#### AIM OF THE TASK:
Extract the first line through the line containing "The height and width of the screenshot is (1051, 1868)." from the listing below, exactly as written.

#### DATASET RECORDS:
--- START ---
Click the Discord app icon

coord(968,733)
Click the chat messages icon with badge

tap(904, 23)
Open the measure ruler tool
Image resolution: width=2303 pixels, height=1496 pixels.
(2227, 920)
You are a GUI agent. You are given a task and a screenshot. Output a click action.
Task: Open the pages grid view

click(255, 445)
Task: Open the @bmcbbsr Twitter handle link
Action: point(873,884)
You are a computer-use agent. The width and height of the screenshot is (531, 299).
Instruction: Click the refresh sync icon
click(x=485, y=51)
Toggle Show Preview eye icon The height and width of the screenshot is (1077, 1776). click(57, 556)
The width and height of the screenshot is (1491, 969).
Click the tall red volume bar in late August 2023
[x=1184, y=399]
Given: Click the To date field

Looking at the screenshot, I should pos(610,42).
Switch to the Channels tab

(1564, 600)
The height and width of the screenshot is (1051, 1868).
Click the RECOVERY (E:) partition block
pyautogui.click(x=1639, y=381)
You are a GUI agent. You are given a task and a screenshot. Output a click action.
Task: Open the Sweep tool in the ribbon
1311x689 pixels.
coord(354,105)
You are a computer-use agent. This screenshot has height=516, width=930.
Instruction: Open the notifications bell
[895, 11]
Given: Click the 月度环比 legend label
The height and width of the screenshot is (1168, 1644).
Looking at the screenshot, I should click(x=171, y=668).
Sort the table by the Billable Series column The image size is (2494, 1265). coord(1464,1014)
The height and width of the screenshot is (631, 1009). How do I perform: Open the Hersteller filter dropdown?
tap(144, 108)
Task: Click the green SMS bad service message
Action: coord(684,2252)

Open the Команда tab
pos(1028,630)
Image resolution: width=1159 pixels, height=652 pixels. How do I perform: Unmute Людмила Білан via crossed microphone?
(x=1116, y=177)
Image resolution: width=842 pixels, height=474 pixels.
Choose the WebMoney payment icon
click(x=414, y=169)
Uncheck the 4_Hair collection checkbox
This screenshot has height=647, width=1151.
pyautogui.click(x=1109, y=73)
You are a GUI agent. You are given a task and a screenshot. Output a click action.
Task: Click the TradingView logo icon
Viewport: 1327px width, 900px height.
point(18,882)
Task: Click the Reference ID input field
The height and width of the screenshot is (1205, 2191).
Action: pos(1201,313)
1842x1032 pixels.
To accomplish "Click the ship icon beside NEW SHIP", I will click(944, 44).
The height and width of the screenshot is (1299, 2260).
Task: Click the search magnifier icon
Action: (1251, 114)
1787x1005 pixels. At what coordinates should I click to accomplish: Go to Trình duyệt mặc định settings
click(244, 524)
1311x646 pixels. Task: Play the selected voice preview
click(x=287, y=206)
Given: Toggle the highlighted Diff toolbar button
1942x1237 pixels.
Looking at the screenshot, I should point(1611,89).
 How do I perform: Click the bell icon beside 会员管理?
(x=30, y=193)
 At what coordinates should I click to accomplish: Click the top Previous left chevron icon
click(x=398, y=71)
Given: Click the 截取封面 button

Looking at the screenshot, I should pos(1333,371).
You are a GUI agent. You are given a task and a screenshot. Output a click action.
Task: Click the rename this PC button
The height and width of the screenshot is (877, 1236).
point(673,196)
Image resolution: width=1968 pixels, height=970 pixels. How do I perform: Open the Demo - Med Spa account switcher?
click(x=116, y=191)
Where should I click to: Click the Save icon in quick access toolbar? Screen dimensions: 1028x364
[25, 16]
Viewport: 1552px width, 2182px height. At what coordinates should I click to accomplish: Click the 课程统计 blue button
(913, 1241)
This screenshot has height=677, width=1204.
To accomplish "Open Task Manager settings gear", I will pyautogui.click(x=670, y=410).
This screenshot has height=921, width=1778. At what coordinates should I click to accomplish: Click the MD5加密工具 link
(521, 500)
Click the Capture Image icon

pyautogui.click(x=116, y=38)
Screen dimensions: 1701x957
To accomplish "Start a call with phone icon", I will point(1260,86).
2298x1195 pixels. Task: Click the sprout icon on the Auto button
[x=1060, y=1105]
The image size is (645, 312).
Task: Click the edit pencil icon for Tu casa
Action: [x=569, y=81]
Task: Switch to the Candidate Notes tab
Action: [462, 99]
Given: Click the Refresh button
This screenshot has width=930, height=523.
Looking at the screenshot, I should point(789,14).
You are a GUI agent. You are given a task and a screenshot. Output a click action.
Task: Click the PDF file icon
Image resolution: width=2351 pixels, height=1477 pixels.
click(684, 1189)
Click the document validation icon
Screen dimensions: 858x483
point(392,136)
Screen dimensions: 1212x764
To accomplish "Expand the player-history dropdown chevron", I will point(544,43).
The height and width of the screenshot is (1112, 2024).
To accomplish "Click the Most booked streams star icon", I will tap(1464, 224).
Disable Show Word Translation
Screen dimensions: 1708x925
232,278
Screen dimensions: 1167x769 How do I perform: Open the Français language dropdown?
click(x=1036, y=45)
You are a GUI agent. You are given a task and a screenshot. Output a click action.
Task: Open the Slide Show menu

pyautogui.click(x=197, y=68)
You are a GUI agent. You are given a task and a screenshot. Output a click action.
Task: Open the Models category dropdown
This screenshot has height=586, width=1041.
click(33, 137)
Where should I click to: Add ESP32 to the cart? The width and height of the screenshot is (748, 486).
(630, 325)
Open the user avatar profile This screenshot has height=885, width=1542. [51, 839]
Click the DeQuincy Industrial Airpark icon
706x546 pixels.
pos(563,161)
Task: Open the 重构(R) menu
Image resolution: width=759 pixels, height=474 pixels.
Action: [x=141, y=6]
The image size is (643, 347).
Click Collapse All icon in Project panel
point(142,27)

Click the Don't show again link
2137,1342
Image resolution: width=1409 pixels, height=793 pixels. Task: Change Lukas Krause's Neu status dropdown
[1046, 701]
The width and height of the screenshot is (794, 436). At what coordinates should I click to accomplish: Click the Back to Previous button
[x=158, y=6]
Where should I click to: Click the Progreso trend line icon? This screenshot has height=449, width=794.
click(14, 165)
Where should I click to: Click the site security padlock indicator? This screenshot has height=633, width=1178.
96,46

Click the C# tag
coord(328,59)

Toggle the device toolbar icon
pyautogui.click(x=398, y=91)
--- END ---
#### EXERCISE RESULT:
Click the Discord app icon

coord(968,733)
Click the chat messages icon with badge

tap(904, 23)
Open the measure ruler tool
Image resolution: width=2303 pixels, height=1496 pixels.
(2227, 920)
You are a GUI agent. You are given a task and a screenshot. Output a click action.
Task: Open the pages grid view

click(255, 445)
Task: Open the @bmcbbsr Twitter handle link
Action: point(873,884)
You are a computer-use agent. The width and height of the screenshot is (531, 299).
Instruction: Click the refresh sync icon
click(x=485, y=51)
Toggle Show Preview eye icon The height and width of the screenshot is (1077, 1776). click(57, 556)
The width and height of the screenshot is (1491, 969).
Click the tall red volume bar in late August 2023
[x=1184, y=399]
Given: Click the To date field

Looking at the screenshot, I should pos(610,42).
Switch to the Channels tab

(1564, 600)
The height and width of the screenshot is (1051, 1868).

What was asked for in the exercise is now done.